I am trying aromatherapy baths with Lavender oil and sometimes it helps and other times it doesn’t. Or it only helps for a little while. I have bought other essential oils to try, but they can be expensive. I have just made a call to set up an appointment with a massage therapist, another expense I don’t want to pay, but I am desperate right now.
The combination of having a mental disorder and a chronic pain and fatigue condition is overwhelming. A favorite author of mine, Kathleen Crowley knows about this first hand. I became familiar with her writing when I worked at a mental health social center. We used her book, The Power of Procovery in Healing Mental Illness, in one of our classes. Her first book, The Day Room: A Memoir of Madness and Mending, chronicles her journey through dealing with the effects of nerve damage due to medical malpractice. Nothing helped the pain and she ended up with a mental breakdown. Somehow this woman managed to recover her sanity and deal with the pain, which she has to this day. Although I found her book an inspiring read, I still feel something is missing because she really did not get into specifics about how she learned to deal with her physical pain. I actually met her a long time ago, at a mental health training I went to, and I wish I had ask her about that, but then I was not in bad pain at that time.

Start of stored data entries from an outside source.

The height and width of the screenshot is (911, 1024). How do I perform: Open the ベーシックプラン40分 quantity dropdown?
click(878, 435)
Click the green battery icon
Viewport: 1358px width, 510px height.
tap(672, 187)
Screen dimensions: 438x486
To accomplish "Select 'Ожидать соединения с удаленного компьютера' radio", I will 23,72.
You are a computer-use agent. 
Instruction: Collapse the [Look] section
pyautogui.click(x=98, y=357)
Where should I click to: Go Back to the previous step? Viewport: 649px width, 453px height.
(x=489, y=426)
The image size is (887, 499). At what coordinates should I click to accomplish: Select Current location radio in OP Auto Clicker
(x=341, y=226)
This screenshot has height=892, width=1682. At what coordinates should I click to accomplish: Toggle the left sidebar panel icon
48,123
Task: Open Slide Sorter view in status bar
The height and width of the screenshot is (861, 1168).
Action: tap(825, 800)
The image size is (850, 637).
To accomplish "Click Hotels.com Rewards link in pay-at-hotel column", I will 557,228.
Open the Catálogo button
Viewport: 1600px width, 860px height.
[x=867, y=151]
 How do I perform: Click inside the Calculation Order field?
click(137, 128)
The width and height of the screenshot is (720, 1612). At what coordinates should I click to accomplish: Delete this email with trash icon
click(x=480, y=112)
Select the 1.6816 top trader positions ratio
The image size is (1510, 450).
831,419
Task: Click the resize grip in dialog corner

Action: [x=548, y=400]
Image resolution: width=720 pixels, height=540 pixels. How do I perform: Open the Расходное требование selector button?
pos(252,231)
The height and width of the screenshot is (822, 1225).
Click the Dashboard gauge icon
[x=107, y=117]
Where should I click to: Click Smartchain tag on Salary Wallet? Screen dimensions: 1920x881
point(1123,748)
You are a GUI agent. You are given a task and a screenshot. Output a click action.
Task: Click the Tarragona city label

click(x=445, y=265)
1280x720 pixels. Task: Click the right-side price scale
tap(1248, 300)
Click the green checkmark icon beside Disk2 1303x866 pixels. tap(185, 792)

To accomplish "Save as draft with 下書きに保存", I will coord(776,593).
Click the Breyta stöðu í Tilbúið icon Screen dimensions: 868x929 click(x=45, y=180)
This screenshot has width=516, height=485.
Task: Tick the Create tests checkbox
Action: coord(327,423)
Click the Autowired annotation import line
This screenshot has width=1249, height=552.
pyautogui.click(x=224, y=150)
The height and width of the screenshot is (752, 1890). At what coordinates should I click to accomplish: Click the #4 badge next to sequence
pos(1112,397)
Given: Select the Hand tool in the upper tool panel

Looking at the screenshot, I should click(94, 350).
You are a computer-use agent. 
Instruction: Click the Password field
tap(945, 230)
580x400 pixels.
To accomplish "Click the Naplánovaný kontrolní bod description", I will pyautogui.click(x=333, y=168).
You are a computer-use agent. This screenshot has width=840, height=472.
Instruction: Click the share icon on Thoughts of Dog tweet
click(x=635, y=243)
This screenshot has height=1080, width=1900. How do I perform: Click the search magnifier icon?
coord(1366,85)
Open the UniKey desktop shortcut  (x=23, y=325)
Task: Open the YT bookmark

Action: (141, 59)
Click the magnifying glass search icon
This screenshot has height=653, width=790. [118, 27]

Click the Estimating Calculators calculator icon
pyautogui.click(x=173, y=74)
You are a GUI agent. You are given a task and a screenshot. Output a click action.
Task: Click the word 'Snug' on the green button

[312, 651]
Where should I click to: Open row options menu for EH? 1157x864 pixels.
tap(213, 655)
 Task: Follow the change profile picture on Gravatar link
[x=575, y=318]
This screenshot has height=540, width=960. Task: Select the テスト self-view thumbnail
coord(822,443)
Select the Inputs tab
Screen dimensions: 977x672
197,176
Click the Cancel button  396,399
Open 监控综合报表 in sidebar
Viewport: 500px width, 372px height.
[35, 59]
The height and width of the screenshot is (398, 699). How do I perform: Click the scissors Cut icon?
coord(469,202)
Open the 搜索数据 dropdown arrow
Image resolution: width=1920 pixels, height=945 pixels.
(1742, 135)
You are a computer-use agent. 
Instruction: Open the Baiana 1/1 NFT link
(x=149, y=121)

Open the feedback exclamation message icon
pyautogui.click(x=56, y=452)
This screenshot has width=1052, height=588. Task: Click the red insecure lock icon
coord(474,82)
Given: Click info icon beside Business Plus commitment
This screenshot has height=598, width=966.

Still both books I recommend, especially The Power of Procovery. “Procovery” is a word she coined to express the idea that we need to let go of our old life in order to move forward and it’s mantra is “Just Start Anywhere!” This is good to remember now when I need to remember that I just need to take small steps to help myself instead of being completely helpless.
I have to confess that while I am very good at teaching others, I am often a bad student. I need to get back to the basics. It is hard though, because I want that magic formula that will give me my life back.
I hate having to push myself to do anything at all. Going to the mental health center where I get support is a challenge when I am hurting physically and mentally. But what other choice do I have? I am not going down the road of self-destruction again. if not for myself, at least for my family.
The truth is that I really don’t want to die, I just don’t want to live like this anymore. But there is a part of me that knows that my time here is not finished and that I am meant to accomplish more tasks. Last week I was sobbing to my therapist, saying “I want to matter!” Of course the truth is that I do matter, in some small way to others and my work isn’t done. But there is fear, a lot of fear, not only about my physical condition but because I am afraid of life, of reaching out. I hide my pain because I do not want to burden others and also because I am afraid of rejection. Even rejection by my readers, whom I think will condemn me for not being “spiritual enough.”
Okay I tell myself “You are human. Get over yourself!”